By Eddie Burkhalter, Appleseed Researcher
Two men in two separate Alabama prisons attempted suicide on Sunday. One of the men, 34-year-old Steven Craig Seay, died at St. Clair Correctional Facility, the Alabama Department of Corrections (ADOC) confirmed for Appleseed.
The other man, a 32-year-old, survived and was taken from Donaldson Correctional Facility to a local hospital, according to sources and ADOC. Appleseed isn’t naming the man to respect his privacy as he recovers.
Mr. Seay’s death is at least the second in Alabama prisons this month and follows at least nine in-custody deaths in May. There have been at least 56 deaths in Alabama prisons this year, but that number is likely higher.

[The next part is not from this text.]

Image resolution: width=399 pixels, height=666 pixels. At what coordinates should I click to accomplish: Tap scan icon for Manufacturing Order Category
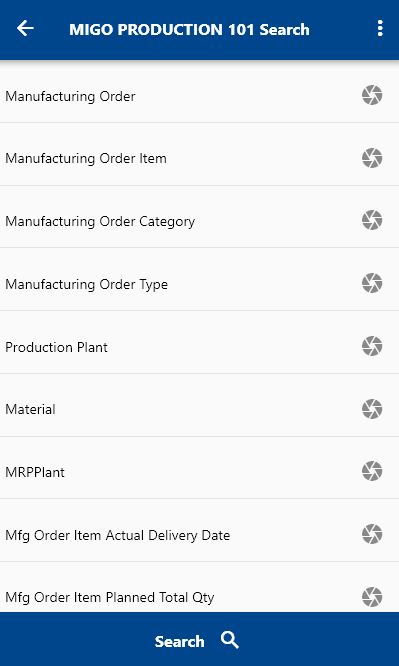[x=372, y=220]
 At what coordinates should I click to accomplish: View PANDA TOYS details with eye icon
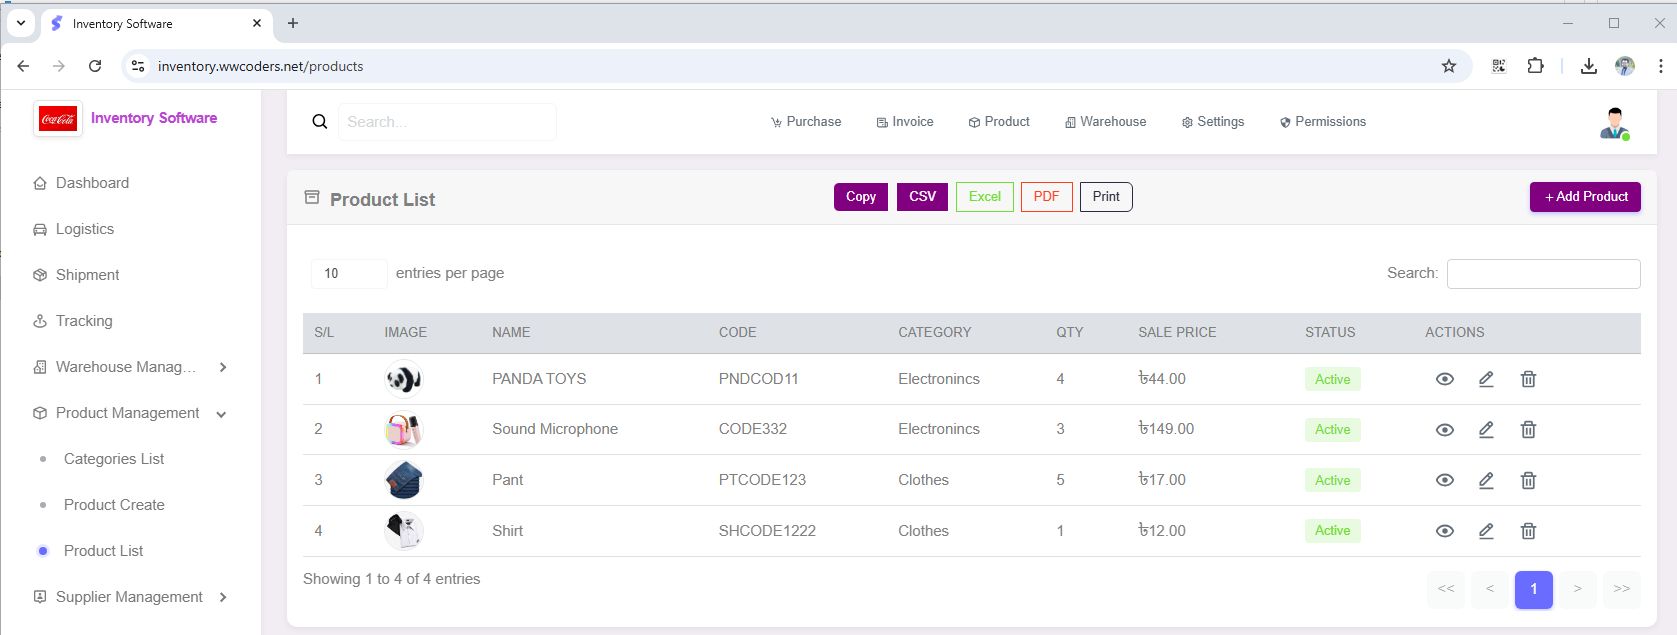(1444, 379)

Of those deaths this year, nine are suspected homicides, two are suspected suicide and at least 33 are suspected overdose deaths.
ADOC doesn’t release timely reports on prison deaths, leaving it up to journalists and others to receive tips and seek confirmation. With prisons woefully overpopulated and understaffed, despite a court order to increase the number of correctional officers, the State is failing to keep incarcerated people safe from deadly drugs and violence. The staffing woes also leave some dorms and cellblocks with minimal supervision delaying medical attention after assaults or suicide attempts.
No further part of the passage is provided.